> [Data shown]
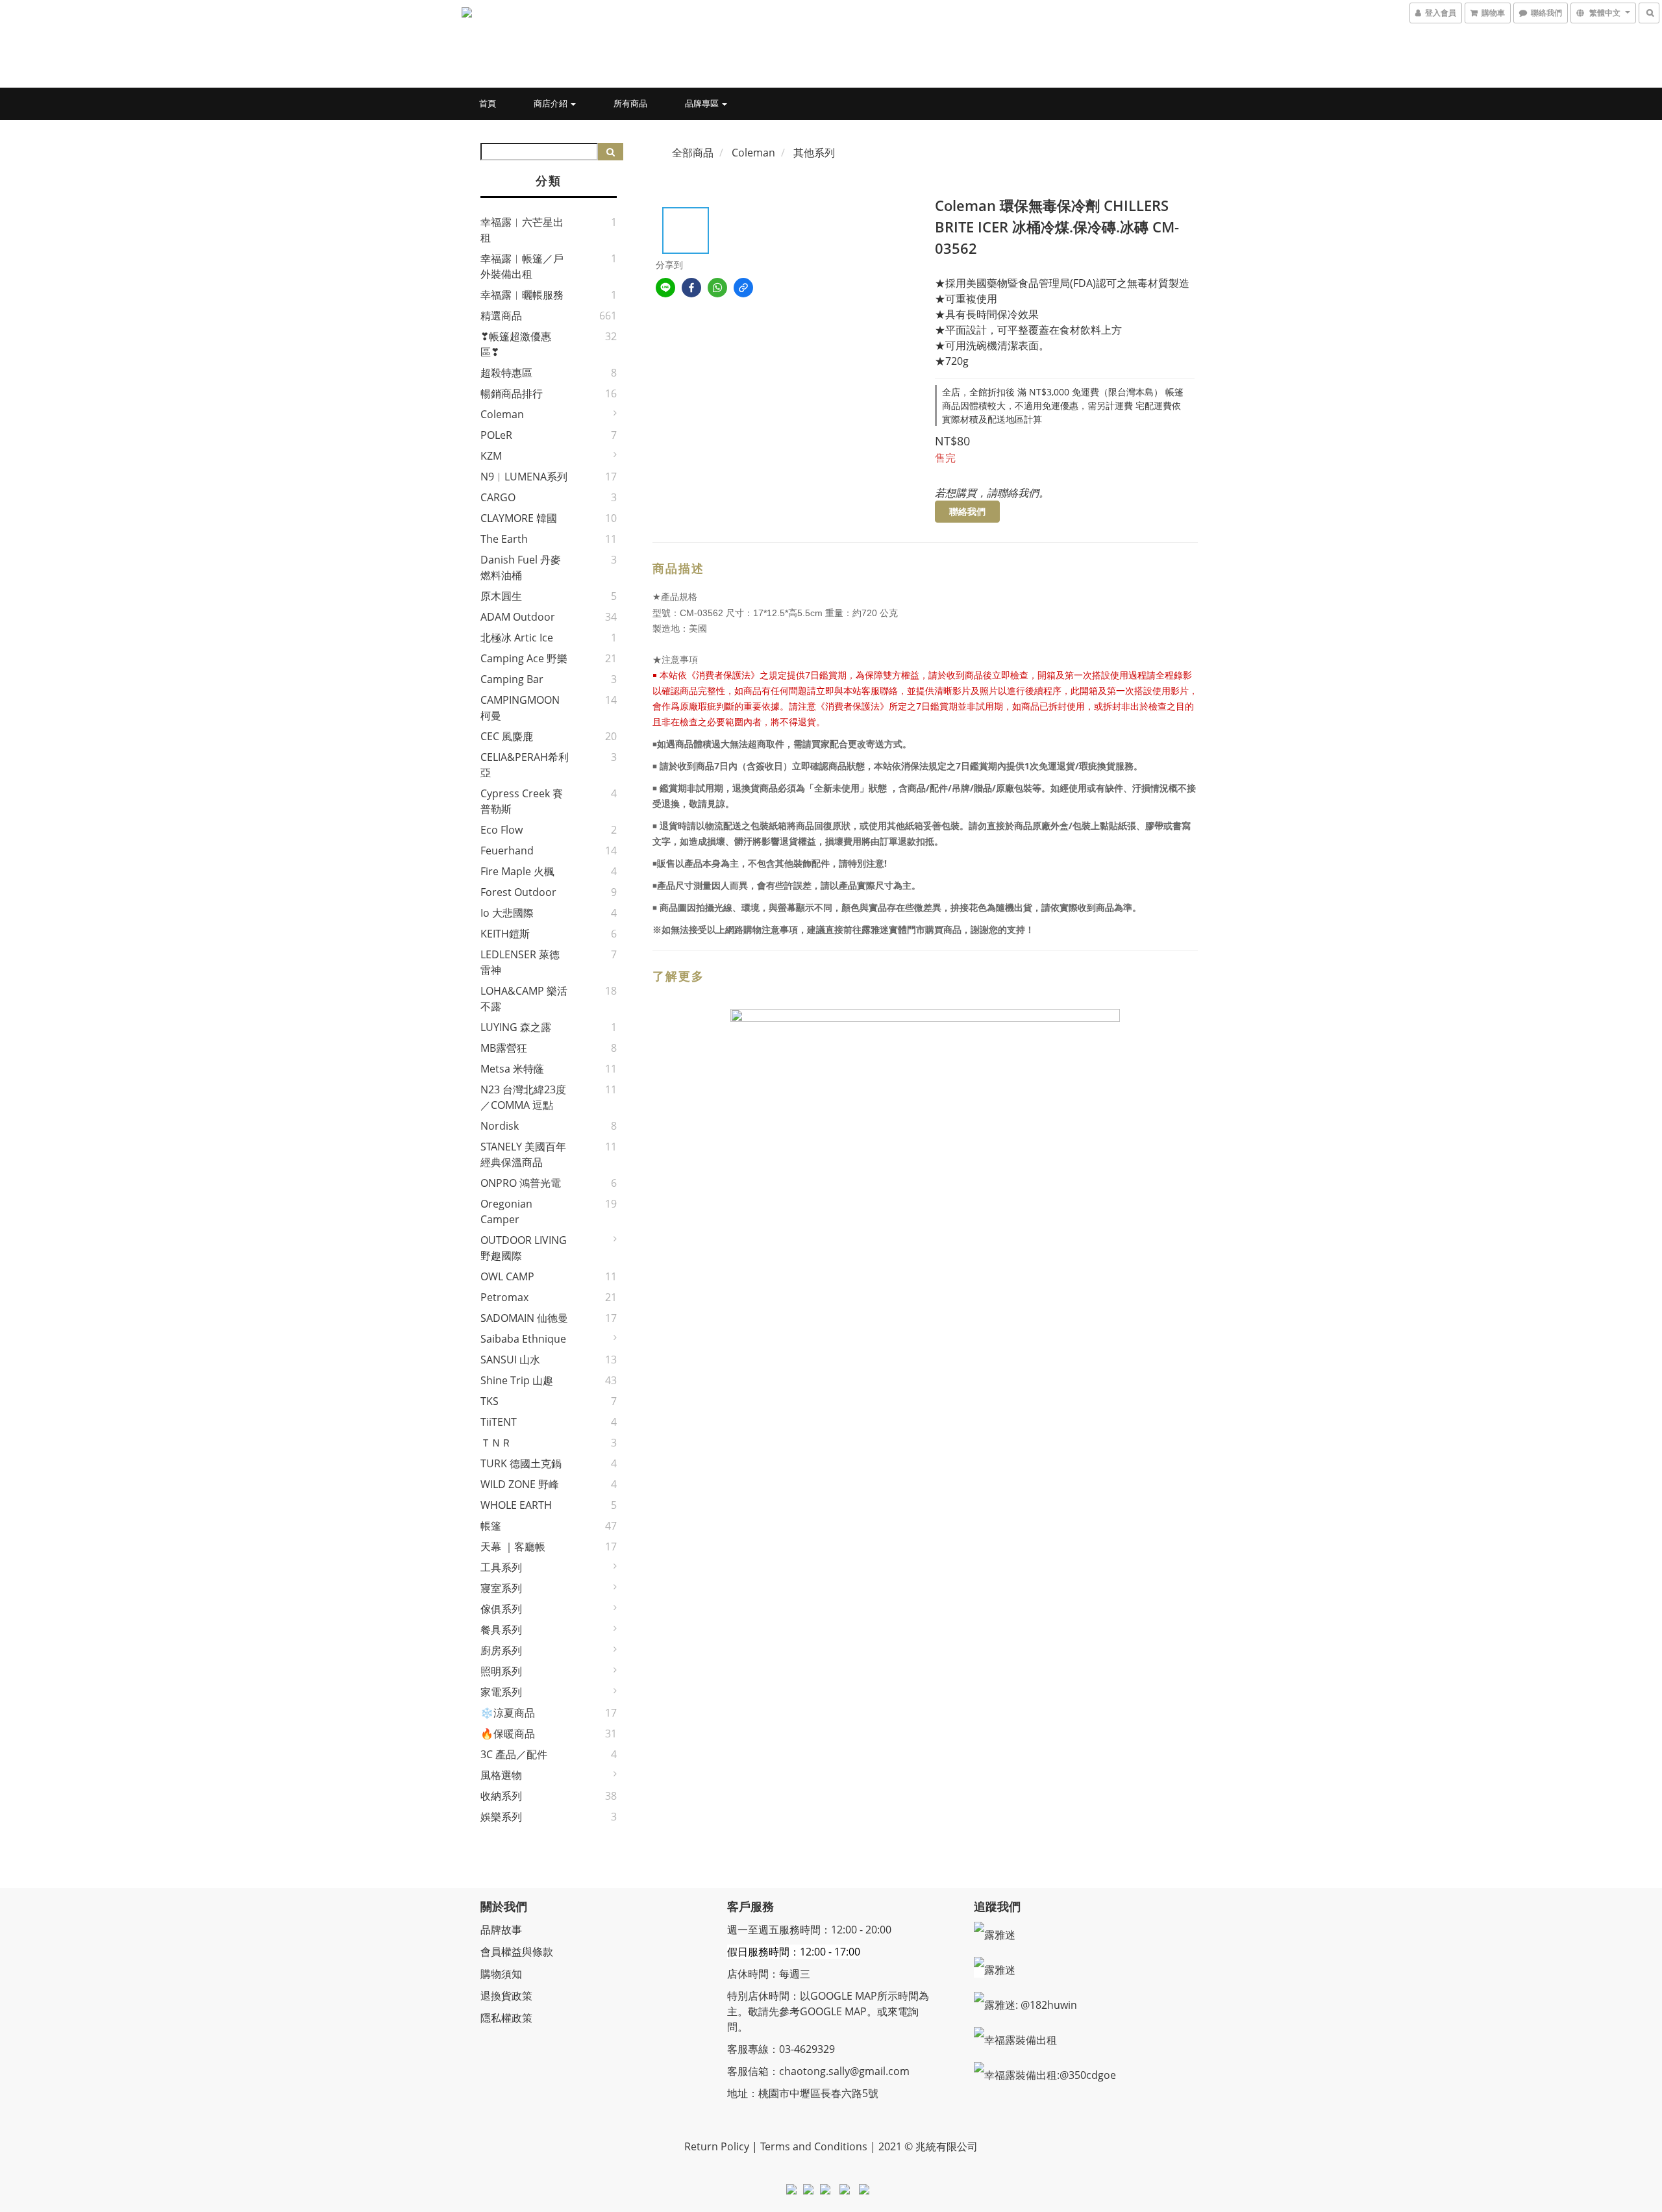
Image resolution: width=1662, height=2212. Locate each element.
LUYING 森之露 (515, 1027)
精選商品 (501, 315)
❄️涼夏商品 (507, 1713)
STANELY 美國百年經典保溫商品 (523, 1154)
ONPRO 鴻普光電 (520, 1183)
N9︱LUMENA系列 (523, 476)
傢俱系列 (501, 1609)
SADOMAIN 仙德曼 (524, 1318)
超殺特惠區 (506, 373)
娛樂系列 (501, 1816)
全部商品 (692, 152)
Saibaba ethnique (523, 1339)
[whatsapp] (717, 287)
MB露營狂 (503, 1048)
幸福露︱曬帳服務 (522, 295)
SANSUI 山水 (510, 1359)
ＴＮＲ (496, 1442)
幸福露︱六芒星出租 (522, 230)
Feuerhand (507, 850)
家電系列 (501, 1692)
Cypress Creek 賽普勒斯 (521, 801)
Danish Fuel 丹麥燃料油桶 (520, 567)
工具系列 (501, 1567)
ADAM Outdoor (517, 617)
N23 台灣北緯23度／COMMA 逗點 (523, 1097)
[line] (665, 287)
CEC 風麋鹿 (506, 736)
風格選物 (501, 1775)
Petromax (504, 1297)
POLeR (496, 435)
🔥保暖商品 (507, 1733)
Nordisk (499, 1126)
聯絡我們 (967, 511)
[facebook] (691, 287)
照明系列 (501, 1671)
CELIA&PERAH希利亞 (524, 765)
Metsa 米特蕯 (512, 1069)
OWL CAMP (507, 1276)
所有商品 (630, 103)
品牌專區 (703, 103)
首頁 (487, 103)
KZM (491, 456)
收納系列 (501, 1796)
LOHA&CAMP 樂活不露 (523, 998)
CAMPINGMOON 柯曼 (520, 708)
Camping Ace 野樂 (523, 658)
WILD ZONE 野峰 (519, 1484)
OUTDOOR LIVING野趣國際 (523, 1248)
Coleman (502, 414)
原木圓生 (501, 596)
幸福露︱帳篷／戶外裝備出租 (522, 266)
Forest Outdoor (518, 892)
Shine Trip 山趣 (516, 1380)
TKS (489, 1401)
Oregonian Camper (506, 1211)
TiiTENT (498, 1422)
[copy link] (743, 287)
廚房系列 (501, 1650)
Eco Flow (501, 830)
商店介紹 (551, 103)
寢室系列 (501, 1588)
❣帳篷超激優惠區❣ (515, 344)
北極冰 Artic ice (516, 637)
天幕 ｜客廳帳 (512, 1546)
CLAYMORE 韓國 (518, 518)
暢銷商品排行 (511, 393)
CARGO (497, 497)
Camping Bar (511, 679)
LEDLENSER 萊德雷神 (520, 962)
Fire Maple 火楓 (517, 871)
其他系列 (814, 152)
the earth (504, 539)
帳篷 (490, 1526)
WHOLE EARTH (516, 1505)
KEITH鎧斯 (505, 933)
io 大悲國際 (507, 913)
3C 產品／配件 (513, 1754)
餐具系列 (501, 1629)
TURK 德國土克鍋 (521, 1463)
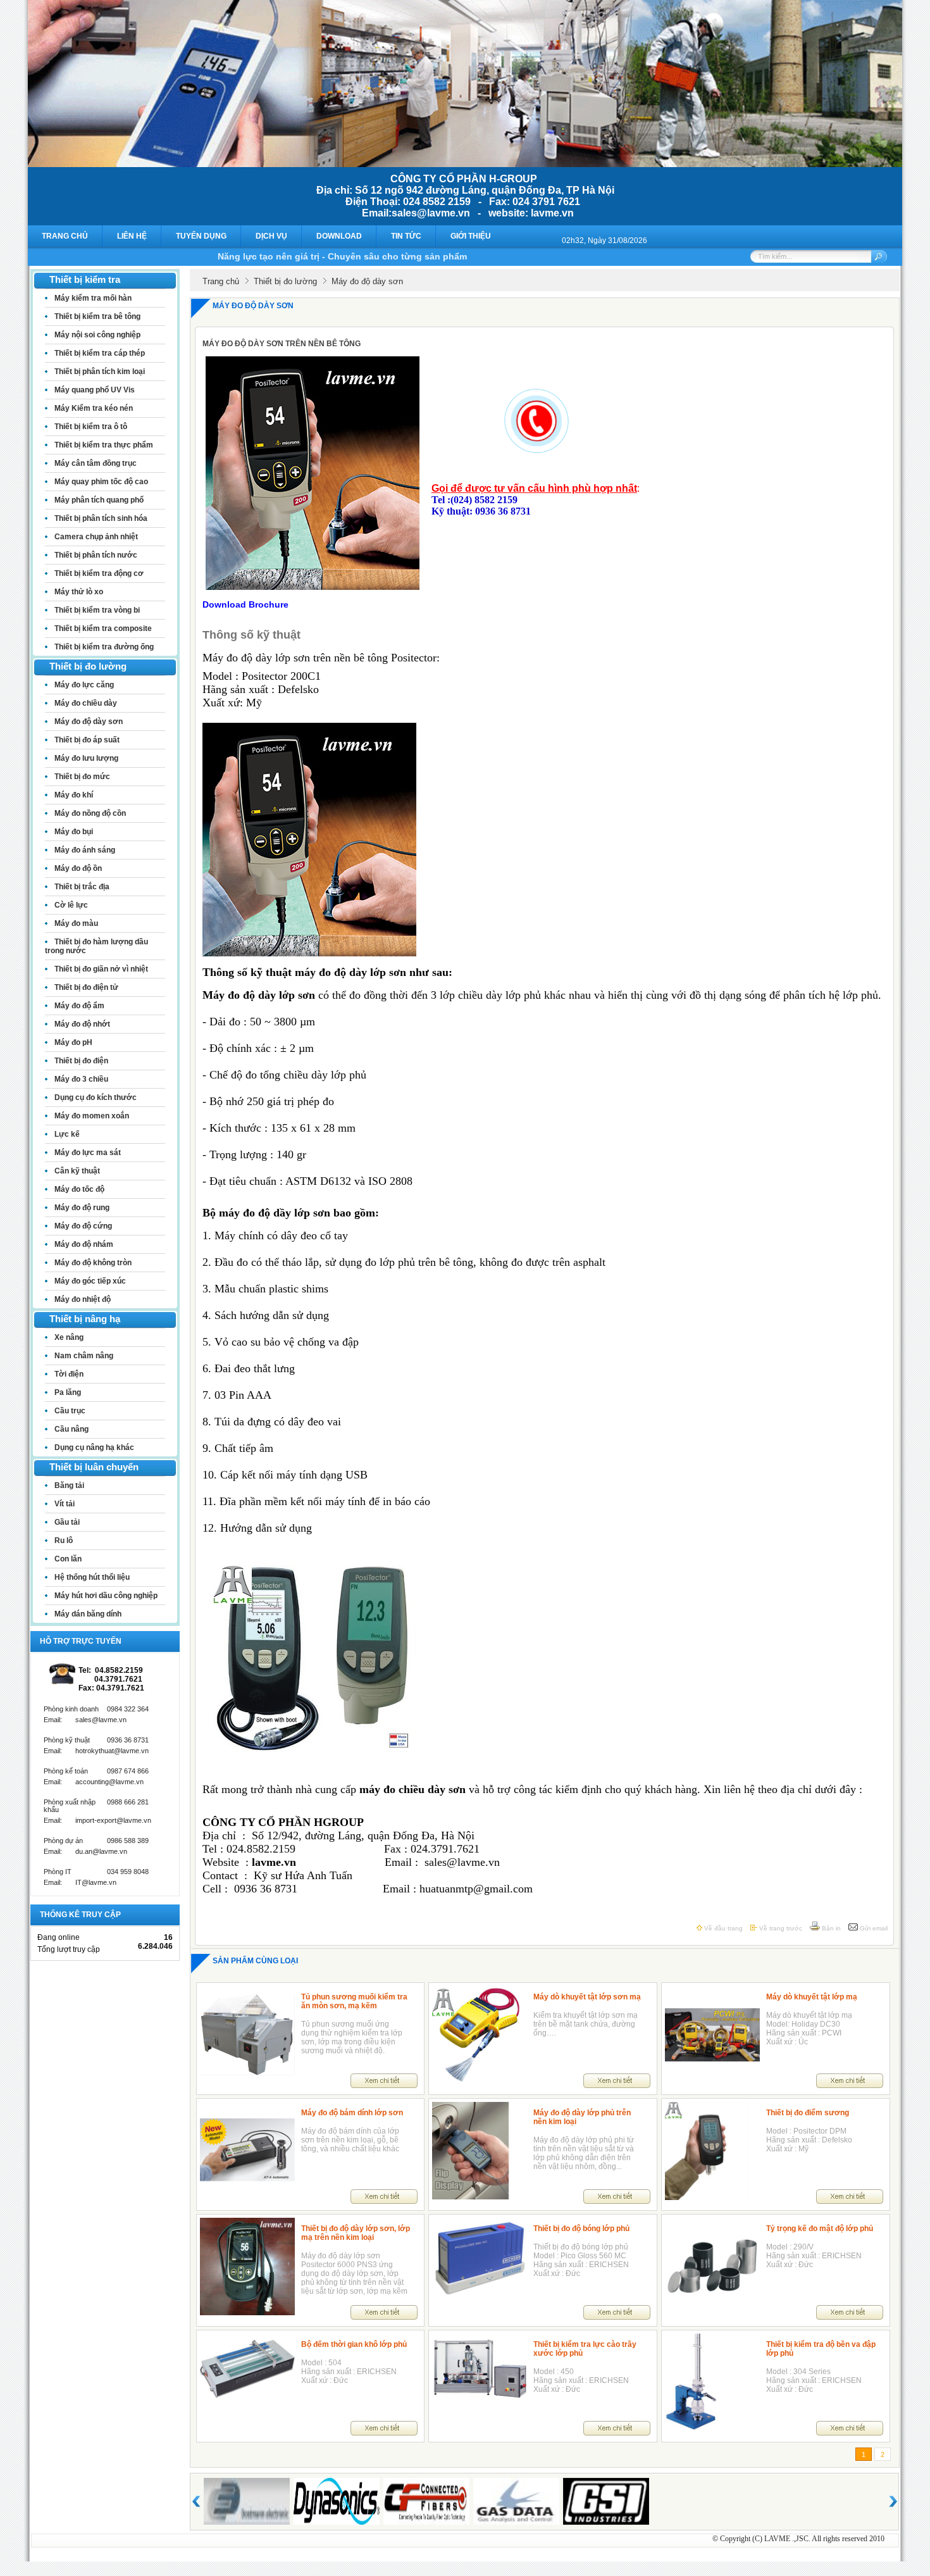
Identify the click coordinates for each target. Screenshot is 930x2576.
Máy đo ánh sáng (84, 850)
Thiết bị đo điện (81, 1060)
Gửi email (873, 1928)
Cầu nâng (71, 1429)
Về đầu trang (722, 1928)
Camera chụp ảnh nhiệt (96, 536)
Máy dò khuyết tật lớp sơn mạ (587, 1996)
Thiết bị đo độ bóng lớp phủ (581, 2228)
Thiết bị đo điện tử (86, 987)
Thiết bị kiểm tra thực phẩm (103, 445)
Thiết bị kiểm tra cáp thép (99, 353)
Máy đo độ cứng (83, 1226)
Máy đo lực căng (84, 684)
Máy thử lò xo (78, 591)
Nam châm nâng (83, 1355)
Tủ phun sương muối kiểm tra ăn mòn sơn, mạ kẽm (354, 2001)
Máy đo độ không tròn (93, 1262)
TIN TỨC (406, 236)
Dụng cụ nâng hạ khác (94, 1447)
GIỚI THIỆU (470, 236)
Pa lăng (67, 1392)
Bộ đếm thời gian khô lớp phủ (354, 2344)
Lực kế (67, 1134)
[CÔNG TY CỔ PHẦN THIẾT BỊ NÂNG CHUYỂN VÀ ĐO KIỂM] (465, 163)
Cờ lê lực (71, 905)
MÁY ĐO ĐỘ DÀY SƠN (253, 305)
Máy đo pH (73, 1042)
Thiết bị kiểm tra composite (103, 628)
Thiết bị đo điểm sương (807, 2112)
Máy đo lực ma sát (87, 1152)
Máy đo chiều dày (85, 703)
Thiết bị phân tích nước (95, 555)
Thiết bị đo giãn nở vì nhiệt (101, 969)
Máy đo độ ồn (78, 868)
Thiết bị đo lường (285, 281)
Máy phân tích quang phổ (99, 500)
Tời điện (69, 1374)
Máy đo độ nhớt (82, 1024)
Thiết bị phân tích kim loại (99, 371)
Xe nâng (69, 1337)
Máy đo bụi (73, 831)
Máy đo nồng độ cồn (90, 813)
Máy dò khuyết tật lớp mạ (811, 1996)
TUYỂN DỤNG (201, 236)
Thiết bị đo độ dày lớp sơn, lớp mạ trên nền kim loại (355, 2233)
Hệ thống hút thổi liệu (92, 1577)
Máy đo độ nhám (83, 1244)
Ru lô (63, 1540)
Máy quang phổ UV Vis (94, 389)
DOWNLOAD (339, 236)
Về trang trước (779, 1928)
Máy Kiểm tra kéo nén (93, 408)
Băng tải (69, 1485)
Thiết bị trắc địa (81, 886)
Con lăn (68, 1558)
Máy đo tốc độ (79, 1189)
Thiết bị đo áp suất (87, 739)
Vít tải (64, 1503)
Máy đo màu (76, 923)
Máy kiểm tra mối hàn (93, 298)
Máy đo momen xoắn (91, 1115)
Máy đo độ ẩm (79, 1005)
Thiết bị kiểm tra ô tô (90, 426)
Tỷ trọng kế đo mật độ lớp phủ (819, 2228)
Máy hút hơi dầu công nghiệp (106, 1595)
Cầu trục (69, 1410)
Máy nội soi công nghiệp (97, 334)
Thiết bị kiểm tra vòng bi (97, 610)
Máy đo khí (73, 795)
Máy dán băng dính (87, 1614)
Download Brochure (245, 604)
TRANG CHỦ (65, 236)
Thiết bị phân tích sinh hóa (100, 518)
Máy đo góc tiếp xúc (90, 1281)
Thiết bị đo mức (82, 776)
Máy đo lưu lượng (86, 758)
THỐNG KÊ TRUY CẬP (80, 1914)
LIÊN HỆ (132, 236)
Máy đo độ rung (81, 1207)
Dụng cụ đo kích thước (95, 1097)
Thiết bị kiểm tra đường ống (104, 646)
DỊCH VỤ (271, 236)
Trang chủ (220, 281)
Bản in (830, 1928)
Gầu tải (67, 1522)
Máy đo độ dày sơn (88, 721)
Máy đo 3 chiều (81, 1079)
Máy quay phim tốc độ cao (101, 481)
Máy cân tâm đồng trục (95, 463)
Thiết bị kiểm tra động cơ (99, 573)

> [Requirement] Whenever the word "each" appears in a line of the listing, report that line.

> [Written solution]
Image resolution: width=1662, height=2212. Locate each element.
Identify the click coordinates for each target. Screenshot is 930x2576.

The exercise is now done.